### Fragmento
=-=-=

Siempre ateniéndonos a la división de Nichols, el proyecto sustantivo intenta corroborar o desmentir la tesis libertaria. Como es de suponer, son más abundantes los estudios en esta segunda línea, entre otras cosas porque una investigación busca determinar alguna correlación entre fenómenos, o alguna explicación de los hechos. Y según la tesis libertaria cualquier explicación que se dé es insuficiente para dar cuenta de la decisión libre.
Un primer tipo de estudios experimentales en psicología social, llamados situacionistas, indagan sobre el impacto de determinadas situaciones en la conducta de las personas. Son famosos los que resaltan el ‘efecto observador’, según el cual las personas están tanto menos inclinadas a ayudar a otra cuanto mayor es la cantidad de testigos que presencian la misma situación (Darley y Latané 1968). El mismo efecto parece tener la concomitancia de una sensación molesta como el ruido (Matthews y Canon 1975); por el contrario, una sensación placentera, como un aroma agradable, tiene el efecto opuesto y predispone a ayudar (Baron 1997). Lo más relevante para el presente análisis es que la influencia de estos factores es tan documentable como inadvertida para los sujetos, sugiriendo, según Bargh, que los procesos mentales superiores responden a diversos automatismos antes que a la conciencia (Bargh 2007).
Existen experimentos terriblemente dramáticos en esta línea. Dos muy conocidos son los realizados por Stanley Milgram y por Philip Zimbardo. Ambos querían comprender mejor cómo ciudadanos comunes durante la era Nazi habían sido capaces de cometer o tolerar las atrocidades del régimen. Milgram (1974) se hizo famoso por sus estudios en la Universidad de Yale sobre la obediencia a la autoridad. En el experimento dos sujetos sorteaban los roles de profesor y aprendiz en un pretendido estudio sobre la memoria y el aprendizaje. El sorteo era ficticio y el verdadero sujeto del experimento asumía siempre el rol de profesor. La consigna era que debía castigar al aprendiz con un shock eléctrico de creciente intensidad (¡hasta 450 voltios!) si respondía mal a las preguntas. Por supuesto, el aprendiz no recibía ningún shock pero simulaba recibirlos. Ante la intención del sujeto de interrumpir el experimento por los gritos del aprendiz, se le pedía por favor que continuara, y si insistía con terminar, se llegaba hasta decirle que era esencial que siguiera. El resultado alarmante fue que un porcentaje superior al 60% continuó el experimento hasta el final.

=-=-=

### Material proporcionado
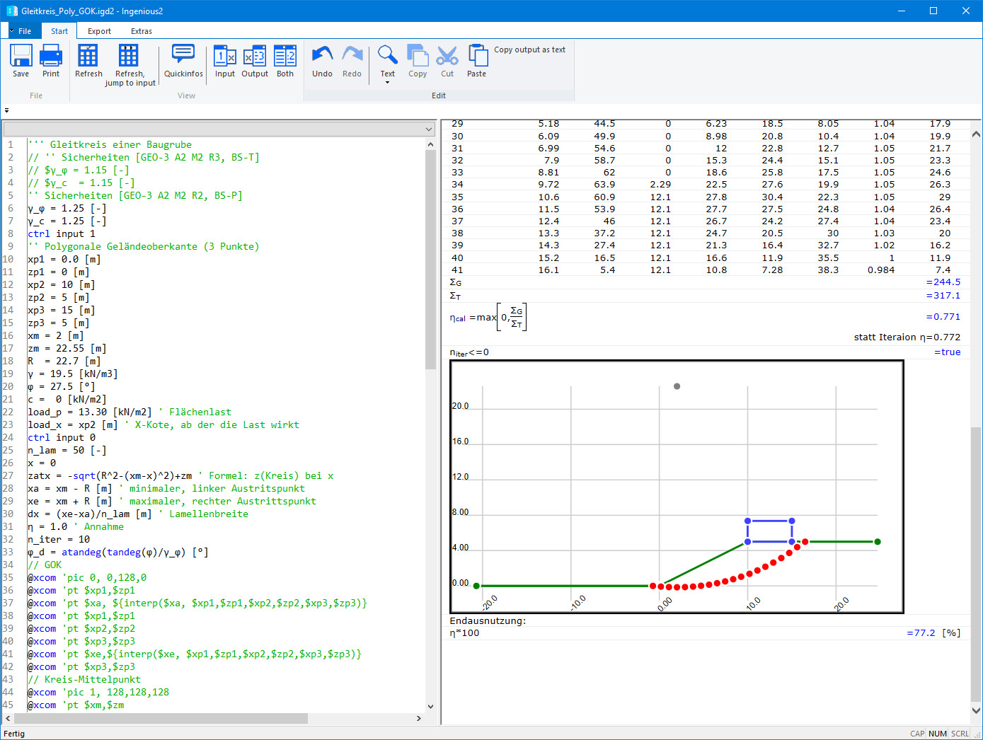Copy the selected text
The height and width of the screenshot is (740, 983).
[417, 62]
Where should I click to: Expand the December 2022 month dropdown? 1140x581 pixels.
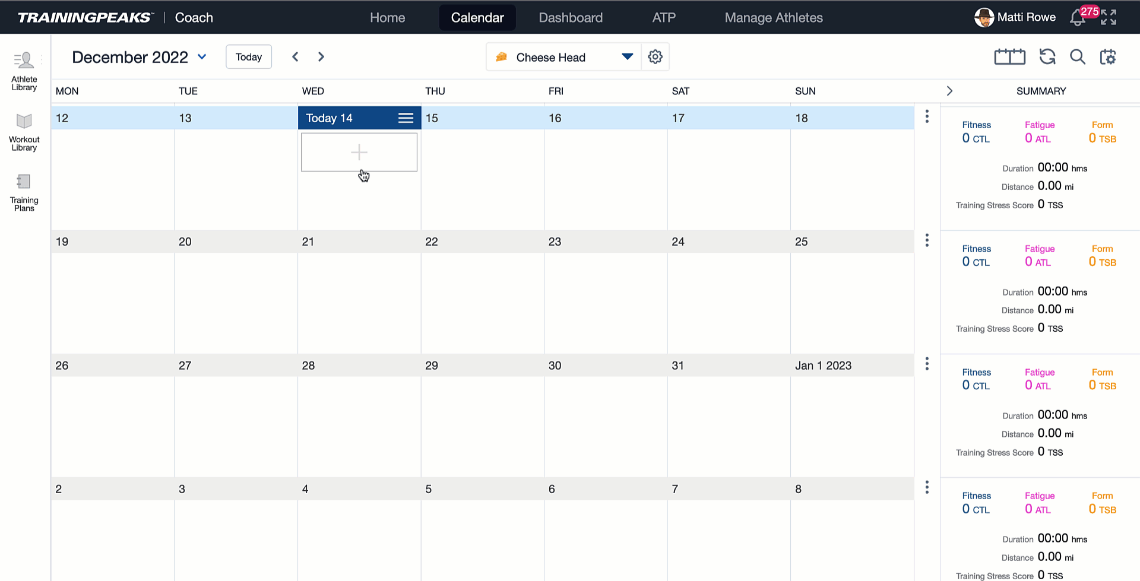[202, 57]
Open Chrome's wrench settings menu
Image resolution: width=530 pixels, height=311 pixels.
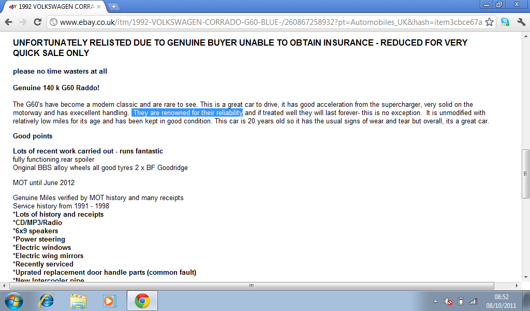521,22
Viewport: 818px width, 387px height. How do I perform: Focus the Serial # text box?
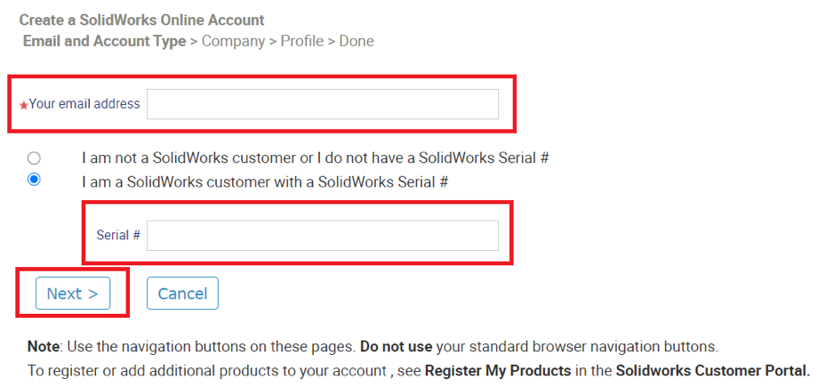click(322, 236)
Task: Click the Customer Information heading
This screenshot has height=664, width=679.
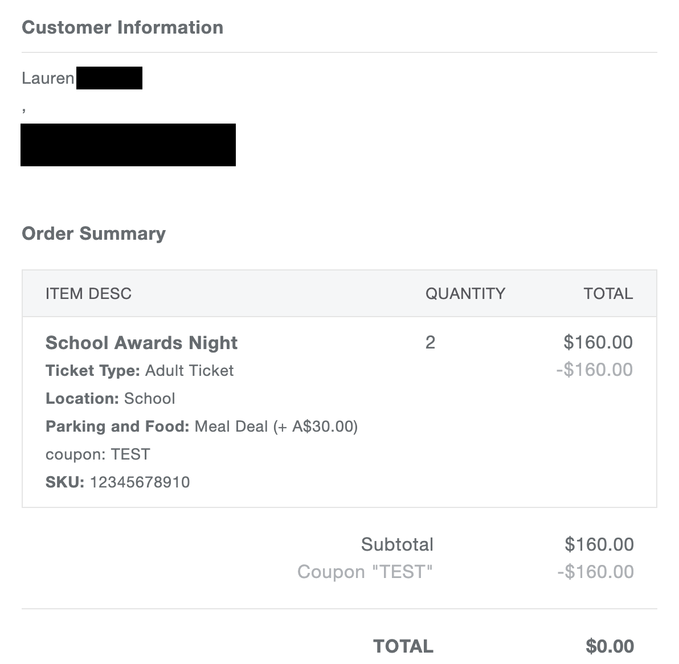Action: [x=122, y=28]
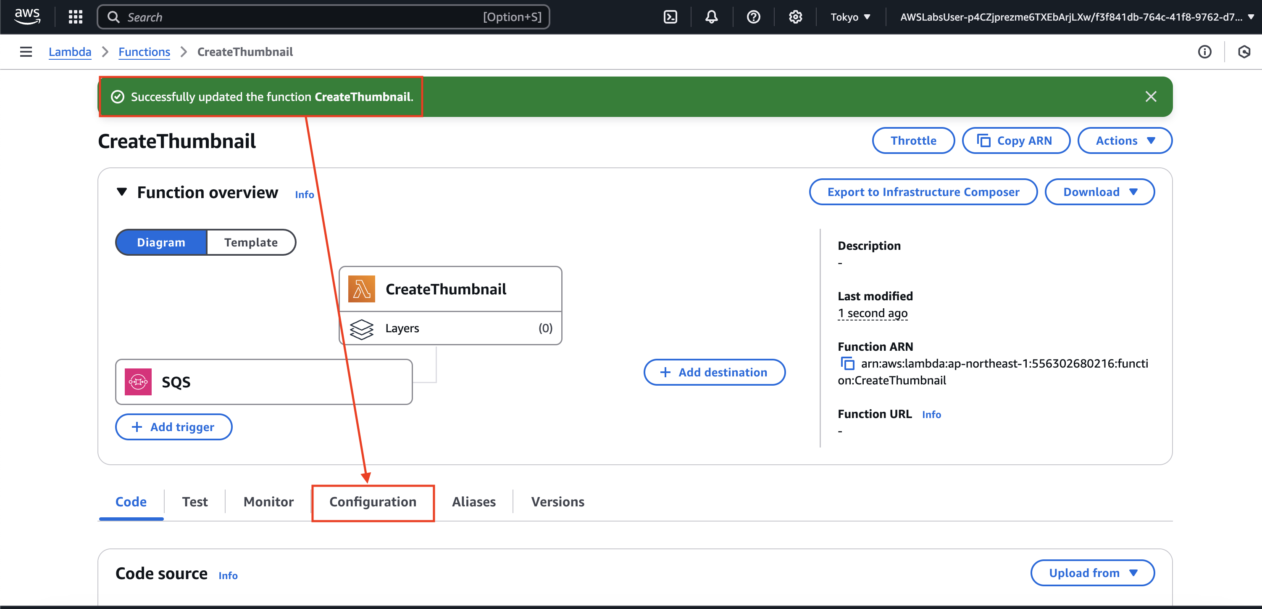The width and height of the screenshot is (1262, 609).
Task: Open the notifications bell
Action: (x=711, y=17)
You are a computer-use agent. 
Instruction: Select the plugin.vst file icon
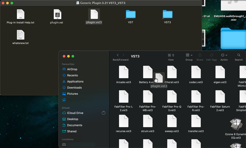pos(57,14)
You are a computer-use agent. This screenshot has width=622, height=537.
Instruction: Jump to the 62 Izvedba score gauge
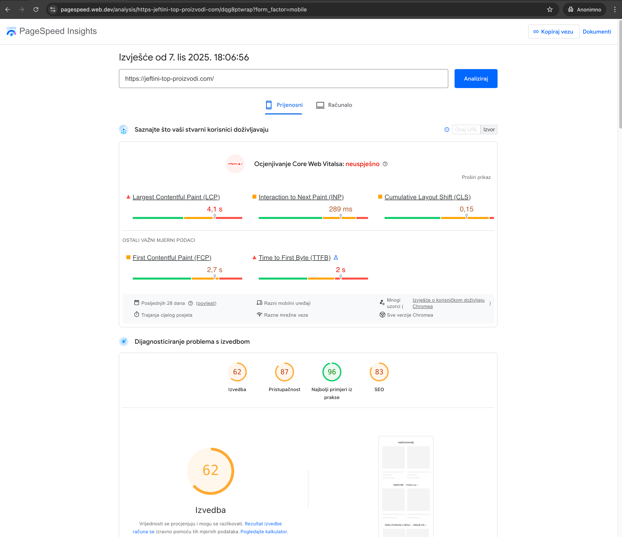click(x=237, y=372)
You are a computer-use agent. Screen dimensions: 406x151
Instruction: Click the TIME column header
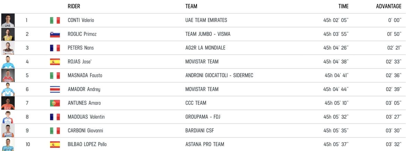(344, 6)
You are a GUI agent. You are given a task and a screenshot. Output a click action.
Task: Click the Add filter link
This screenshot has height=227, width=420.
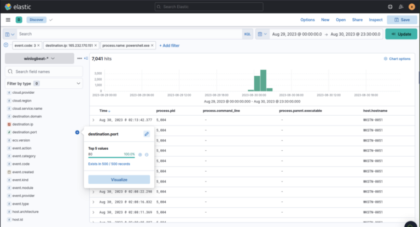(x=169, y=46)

=-=-=

### Conjunto de tareas
- A) Repite al pie de la letra el fragmento sobre la libertad y la psicología social entre "Siempre ateniéndonos a" y "la decisión libre.", ambos inclusive.
- B) Prosigue el fragmento sobre la libertad y la psicología social a partir de su última oración.

### Resultados
- A)
Siempre ateniéndonos a la división de Nichols, el proyecto sustantivo intenta corroborar o desmentir la tesis libertaria. Como es de suponer, son más abundantes los estudios en esta segunda línea, entre otras cosas porque una investigación busca determinar alguna correlación entre fenómenos, o alguna explicación de los hechos. Y según la tesis libertaria cualquier explicación que se dé es insuficiente para dar cuenta de la decisión libre.

- B)
Zimbardo (Haney, Banks y Zimbardo 1973, Zimbardo 2008) y sus colaboradores idearon el Experimento de la Prisión de Stanford, durante el cual se asignó a estudiantes de la Universidad de Stanford los roles propios de una cárcel: prisioneros, guardias, etc. Los participantes seleccionados como prisioneros fueron arrestados en sus domicilios, llevados a la comisaría, despojados de sus ropas, etc. etc., todo en aras de una simulación lo más realista posible. Se buscó también simular la vida en la cárcel con igual realismo. Los guardias cumplían sus respectivos turnos pero vivían en sus casas. El experimento no pudo extenderse las dos semanas estipuladas, sino que fue suspendido por la crueldad mostrada por algunos guardias y los daños psicológicos que comenzaban a sufrir muchos de los prisioneros.
Una posible conclusión es que todos estos estudios revelan el escasísimo control que la gente común tiene sobre sus acciones, que el entorno es capaz de determinar la conducta, incluso hasta obliterar la responsabilidad moral: nuestra capacidad para el mal solo espera una situación propicia y si hacemos el bien, es porque las circunstancias son favorables. Alfred Mele (2014) se opone a esta interpretación pesimista y sostiene que tanto el conocimiento como la educación son factores que predisponen a las personas a actuar de manera más, o menos, civilizada, y a resistir la tentación de seguir impulsos torcidos. Además, como resulta patente en el experimento de Milgram, la conducta de los sujetos se puede entender perfectamente como un caso de ‘debilidad de la voluntad’ o akrasía, según el término de Aristóteles (Mele 1995). El sujeto entiende lo que sería correcto o bueno hacer, pero su poco entrenada voluntad cede ante una presión opuesta. Por otra parte, en el experimento de Zimbardo muchos participantes no fueron crueles o ayudaron a las personas que los necesitaban. Por más escalofriantes que sean los resultados, no prueban la inexistencia de libre albedrío ni la imposibilidad de tener control sobre las propias acciones, aunque sí que dicho control no va de suyo y tiene que ser cultivado.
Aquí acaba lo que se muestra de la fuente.